The Assistant Administrator for Fisheries, NMFS, determined that this final rule does not affect endangered or threatened species, marine mammals, or critical habitat.
This final rule does not contain policies with federalism implications under E.O. 13132.
List of Subjects in 50 CFR Part 259
- Fisheries
- Fishing vessels
- Income taxes
- Reporting and recordkeeping requirements
Dated: May 24, 2017.
Alan D. Risenhoover,
Acting Deputy Assistant Administrator for Regulatory Programs, National Marine Fisheries Service.
For the reasons set out in the preamble, NMFS amends 50 CFR Chapter II by revising part 259 to read as follows:
PART 259—CAPITAL CONSTRUCTION FUND TAX REGULATIONS
259.1Authority: 46 U.S.C. 53501, formerly 46 U.S.C. App. 1177 and 1177-1.
As used in this part:
Act means Chapter 535 of Title 46 of the U.S. Code (46 U.S.C. 53501-53517), as may be amended from time to time.
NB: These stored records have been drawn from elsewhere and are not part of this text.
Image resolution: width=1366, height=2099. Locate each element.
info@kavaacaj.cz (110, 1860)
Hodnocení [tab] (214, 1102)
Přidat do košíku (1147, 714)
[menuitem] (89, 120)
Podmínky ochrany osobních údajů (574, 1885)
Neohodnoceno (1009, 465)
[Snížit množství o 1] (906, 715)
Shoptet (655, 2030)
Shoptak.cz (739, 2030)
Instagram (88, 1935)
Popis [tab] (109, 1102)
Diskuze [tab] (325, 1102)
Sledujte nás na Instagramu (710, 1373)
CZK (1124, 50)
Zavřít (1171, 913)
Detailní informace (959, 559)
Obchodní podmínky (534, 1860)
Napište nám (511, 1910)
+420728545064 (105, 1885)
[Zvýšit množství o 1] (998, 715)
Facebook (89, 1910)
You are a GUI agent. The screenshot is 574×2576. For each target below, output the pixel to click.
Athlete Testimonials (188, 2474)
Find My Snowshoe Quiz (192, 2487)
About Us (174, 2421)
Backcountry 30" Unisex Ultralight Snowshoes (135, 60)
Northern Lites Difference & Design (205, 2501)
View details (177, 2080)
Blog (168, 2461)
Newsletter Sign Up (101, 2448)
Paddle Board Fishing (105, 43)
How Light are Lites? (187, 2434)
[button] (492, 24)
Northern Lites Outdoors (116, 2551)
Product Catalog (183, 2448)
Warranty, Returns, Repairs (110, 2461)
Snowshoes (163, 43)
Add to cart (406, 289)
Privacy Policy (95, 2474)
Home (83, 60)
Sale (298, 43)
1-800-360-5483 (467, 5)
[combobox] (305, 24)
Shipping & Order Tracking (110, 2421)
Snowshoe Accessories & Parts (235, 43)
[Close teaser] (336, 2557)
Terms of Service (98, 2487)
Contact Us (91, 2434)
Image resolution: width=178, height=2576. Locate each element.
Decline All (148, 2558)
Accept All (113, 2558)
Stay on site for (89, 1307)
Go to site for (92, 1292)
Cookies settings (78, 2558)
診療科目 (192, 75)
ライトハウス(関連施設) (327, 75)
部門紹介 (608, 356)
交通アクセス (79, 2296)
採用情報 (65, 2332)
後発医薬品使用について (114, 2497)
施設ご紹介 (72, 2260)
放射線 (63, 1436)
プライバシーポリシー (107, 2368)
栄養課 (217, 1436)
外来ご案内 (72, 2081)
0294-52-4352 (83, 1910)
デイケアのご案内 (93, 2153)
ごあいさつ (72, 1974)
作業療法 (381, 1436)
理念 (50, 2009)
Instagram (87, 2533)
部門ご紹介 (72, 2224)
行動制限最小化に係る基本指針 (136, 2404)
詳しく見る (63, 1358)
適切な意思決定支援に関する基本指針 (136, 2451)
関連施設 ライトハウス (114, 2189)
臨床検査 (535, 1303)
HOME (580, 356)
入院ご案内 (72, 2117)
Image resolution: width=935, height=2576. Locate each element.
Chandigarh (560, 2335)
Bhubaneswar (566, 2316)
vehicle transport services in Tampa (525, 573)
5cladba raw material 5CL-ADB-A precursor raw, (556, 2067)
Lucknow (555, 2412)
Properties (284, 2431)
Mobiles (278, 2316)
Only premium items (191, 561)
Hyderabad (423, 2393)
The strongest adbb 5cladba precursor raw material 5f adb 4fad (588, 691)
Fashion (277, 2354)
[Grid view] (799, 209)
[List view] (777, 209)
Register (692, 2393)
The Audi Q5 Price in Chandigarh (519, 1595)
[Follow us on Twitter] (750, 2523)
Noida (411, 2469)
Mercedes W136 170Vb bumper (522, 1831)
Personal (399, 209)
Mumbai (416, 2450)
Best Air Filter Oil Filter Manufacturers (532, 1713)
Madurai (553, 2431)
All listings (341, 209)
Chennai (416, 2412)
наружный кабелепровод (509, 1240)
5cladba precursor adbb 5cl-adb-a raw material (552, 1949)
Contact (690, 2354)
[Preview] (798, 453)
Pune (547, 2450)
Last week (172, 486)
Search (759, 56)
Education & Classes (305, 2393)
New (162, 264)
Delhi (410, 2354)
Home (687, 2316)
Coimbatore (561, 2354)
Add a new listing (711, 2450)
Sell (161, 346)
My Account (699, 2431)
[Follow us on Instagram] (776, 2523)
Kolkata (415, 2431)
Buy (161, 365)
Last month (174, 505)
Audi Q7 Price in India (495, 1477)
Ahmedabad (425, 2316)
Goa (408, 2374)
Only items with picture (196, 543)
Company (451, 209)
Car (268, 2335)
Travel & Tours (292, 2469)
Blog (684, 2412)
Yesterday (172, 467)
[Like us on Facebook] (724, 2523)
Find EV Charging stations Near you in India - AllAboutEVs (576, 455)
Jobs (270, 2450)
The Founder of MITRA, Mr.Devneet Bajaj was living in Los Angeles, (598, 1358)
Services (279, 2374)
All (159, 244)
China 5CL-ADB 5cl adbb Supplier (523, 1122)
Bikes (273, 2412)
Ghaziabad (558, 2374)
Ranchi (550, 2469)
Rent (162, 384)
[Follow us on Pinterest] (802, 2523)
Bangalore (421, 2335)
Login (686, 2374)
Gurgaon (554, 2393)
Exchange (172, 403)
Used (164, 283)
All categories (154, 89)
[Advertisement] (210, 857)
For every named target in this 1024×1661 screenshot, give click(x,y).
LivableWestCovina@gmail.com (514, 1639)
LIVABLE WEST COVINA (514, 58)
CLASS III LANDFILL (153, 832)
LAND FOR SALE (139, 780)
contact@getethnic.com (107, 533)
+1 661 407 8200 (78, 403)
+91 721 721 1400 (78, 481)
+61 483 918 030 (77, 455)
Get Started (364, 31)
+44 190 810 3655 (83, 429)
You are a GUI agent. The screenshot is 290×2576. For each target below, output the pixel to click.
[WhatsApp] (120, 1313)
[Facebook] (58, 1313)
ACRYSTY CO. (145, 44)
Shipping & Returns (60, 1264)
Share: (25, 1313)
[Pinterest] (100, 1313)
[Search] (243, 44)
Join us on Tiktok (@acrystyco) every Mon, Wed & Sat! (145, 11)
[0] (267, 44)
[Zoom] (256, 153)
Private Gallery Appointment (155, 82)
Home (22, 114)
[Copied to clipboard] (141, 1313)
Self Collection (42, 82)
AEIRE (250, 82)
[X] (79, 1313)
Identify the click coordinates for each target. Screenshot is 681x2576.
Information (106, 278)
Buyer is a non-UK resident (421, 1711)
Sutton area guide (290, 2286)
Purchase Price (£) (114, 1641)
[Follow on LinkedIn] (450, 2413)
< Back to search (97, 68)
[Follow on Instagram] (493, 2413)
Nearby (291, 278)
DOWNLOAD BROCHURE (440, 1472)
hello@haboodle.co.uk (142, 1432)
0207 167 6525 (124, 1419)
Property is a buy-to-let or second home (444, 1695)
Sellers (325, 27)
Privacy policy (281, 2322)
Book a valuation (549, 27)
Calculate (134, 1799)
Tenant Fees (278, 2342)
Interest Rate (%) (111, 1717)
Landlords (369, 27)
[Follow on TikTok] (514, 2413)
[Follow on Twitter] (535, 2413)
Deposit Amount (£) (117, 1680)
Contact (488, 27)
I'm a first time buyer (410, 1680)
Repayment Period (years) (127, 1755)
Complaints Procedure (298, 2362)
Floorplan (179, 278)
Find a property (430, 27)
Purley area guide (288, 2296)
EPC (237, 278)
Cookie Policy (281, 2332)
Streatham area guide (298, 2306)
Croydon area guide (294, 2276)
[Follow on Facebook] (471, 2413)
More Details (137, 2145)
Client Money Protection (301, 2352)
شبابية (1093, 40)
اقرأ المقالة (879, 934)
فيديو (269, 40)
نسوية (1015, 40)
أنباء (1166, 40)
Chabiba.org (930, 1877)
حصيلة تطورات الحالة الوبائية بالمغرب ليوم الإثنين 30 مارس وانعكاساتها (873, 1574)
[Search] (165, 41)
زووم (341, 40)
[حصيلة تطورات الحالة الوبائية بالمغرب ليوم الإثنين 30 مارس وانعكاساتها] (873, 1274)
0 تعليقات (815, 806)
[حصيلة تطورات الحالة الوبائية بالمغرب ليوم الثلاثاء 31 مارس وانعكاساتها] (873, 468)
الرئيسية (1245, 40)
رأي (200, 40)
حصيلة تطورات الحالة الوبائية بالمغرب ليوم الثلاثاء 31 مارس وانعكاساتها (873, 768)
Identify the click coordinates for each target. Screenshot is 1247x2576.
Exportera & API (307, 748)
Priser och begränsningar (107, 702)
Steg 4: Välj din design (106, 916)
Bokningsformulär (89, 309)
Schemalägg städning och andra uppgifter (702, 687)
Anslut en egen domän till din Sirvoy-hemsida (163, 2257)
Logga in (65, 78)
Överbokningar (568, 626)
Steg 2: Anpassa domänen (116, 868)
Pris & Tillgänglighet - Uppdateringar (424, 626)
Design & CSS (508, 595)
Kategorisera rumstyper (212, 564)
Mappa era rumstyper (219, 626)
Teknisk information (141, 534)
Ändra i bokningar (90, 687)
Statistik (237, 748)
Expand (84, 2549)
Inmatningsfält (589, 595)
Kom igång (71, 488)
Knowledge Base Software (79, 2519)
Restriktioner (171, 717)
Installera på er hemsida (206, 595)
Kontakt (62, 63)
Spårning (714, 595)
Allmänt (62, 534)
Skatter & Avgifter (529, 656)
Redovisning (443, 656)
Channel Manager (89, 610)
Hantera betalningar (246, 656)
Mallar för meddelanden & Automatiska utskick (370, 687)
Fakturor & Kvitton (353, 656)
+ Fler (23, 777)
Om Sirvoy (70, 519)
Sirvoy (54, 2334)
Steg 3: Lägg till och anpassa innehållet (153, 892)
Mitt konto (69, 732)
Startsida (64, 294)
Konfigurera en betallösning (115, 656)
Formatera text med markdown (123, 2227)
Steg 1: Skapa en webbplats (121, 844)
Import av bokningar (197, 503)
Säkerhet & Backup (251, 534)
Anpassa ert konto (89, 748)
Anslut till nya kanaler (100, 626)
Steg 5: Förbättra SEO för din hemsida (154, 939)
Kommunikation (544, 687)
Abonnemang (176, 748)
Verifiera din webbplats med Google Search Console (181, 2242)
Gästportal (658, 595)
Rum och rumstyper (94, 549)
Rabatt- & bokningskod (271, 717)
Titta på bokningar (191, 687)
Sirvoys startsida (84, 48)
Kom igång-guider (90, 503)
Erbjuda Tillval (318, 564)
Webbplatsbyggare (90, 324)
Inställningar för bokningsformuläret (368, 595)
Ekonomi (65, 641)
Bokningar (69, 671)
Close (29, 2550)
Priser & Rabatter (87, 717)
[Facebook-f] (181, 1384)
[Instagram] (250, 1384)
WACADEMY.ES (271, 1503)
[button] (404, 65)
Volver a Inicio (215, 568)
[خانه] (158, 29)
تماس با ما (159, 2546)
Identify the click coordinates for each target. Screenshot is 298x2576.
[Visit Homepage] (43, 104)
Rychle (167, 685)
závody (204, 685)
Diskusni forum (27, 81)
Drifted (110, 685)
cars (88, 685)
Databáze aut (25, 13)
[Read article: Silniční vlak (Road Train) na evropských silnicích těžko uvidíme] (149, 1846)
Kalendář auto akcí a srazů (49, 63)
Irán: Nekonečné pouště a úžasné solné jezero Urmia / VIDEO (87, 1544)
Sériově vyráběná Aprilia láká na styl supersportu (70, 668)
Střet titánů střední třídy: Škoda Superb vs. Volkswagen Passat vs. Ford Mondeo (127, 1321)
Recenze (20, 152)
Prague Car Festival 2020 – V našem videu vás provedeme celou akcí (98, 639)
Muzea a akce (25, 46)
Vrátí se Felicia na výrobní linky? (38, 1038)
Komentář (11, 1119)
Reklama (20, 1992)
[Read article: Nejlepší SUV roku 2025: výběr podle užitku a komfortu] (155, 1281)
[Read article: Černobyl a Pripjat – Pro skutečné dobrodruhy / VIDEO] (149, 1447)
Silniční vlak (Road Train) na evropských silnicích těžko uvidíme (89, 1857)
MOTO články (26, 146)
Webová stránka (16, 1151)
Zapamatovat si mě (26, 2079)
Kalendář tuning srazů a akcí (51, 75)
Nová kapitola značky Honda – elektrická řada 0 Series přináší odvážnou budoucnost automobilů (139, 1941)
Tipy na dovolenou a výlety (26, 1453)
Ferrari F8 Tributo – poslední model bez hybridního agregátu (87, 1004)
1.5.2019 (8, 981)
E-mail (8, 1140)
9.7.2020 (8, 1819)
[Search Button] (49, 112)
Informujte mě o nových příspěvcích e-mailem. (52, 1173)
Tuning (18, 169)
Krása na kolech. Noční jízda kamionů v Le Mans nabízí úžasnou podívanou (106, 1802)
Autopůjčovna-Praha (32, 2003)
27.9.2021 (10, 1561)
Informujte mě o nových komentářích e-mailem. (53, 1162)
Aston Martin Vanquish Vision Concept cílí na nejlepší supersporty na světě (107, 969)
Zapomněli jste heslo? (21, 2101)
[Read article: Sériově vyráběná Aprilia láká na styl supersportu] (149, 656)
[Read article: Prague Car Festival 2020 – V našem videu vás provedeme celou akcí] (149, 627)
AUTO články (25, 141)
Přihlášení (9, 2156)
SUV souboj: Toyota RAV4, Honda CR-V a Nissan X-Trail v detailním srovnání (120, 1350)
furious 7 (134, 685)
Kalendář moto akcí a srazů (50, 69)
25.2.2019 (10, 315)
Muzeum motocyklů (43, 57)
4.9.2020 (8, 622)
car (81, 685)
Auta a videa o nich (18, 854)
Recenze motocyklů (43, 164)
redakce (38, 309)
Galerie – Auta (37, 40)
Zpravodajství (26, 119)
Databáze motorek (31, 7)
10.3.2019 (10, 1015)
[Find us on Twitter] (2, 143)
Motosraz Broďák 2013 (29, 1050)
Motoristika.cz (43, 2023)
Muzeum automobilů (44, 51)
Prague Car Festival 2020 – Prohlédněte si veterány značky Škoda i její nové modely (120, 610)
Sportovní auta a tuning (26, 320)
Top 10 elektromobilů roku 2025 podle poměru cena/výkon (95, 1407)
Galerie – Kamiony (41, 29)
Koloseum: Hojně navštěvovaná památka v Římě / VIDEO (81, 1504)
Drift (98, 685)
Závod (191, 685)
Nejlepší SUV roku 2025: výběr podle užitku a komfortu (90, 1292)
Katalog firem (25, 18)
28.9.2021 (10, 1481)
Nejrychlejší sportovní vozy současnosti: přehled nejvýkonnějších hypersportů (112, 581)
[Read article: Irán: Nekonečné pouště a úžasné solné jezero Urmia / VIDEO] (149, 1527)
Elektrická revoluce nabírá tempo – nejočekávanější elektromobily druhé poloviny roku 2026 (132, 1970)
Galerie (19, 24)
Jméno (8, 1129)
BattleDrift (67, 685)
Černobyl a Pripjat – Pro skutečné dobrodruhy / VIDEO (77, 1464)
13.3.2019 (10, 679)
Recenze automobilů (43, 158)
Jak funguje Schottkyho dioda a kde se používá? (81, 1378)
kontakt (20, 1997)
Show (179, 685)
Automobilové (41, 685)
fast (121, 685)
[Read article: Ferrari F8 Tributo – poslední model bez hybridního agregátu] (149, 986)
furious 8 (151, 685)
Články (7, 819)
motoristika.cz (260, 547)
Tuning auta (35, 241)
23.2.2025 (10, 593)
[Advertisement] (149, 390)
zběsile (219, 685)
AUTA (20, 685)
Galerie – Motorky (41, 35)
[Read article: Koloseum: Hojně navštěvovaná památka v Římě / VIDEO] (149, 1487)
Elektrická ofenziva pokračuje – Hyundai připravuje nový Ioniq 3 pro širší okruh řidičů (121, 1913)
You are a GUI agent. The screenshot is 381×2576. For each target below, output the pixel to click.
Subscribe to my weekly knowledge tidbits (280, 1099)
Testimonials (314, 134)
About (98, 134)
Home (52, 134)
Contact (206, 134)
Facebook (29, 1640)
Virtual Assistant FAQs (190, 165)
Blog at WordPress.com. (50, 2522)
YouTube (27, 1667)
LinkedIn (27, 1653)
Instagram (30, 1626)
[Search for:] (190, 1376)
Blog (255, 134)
Agreement means the contract to participate in the program between the approved CCF applicant (party) and the Secretary.
Agreement vessel means any eligible vessel or qualified vessel which is subject to an Agreement.
Citizen of the United States means any person who is a United States citizen and any corporation or partnership organized under the laws of any state which meets the requirements for documenting vessels in the U.S. coastwise trade.
Commercial fishing means fishing in which the fish harvested, either in whole or in part, are intended to enter commerce or enter commerce through sale, barter or trade.
Depository means the bank or brokerage account(s) listed in the Agreement where the CCF funds will be physically held.
Eligible vessel means—
(1) A vessel—
(i) Constructed in the United States (and, if reconstructed, reconstructed in the United States), constructed outside of the United States but documented under the laws of the United States on April 15, 1970, or constructed outside the United States for use in the United States foreign trade pursuant to a contract made before April 15, 1970;
(ii) Documented under the laws of the United States if 5 net tons or greater; and
(iii) Operated in the foreign or domestic commerce of the United States or in the fisheries of the United States; and
(2) A commercial fishing vessel or vessel which will carry fishing parties for hire—
(i) Constructed in the United States and, if reconstructed, reconstructed in the United States;
(ii) State registered if at least 2 net tons but fewer than 5 net tons or Documented under the laws of the United States if 5 net tons or greater;
(iii) Owned by a citizen of the United States;
(iv) Having its home port in the United States; and
(v) Operated in the commercial fisheries of the United States.
Extension period means the first day following the end of the Filing period and ending on the last day of the party's last filing extension.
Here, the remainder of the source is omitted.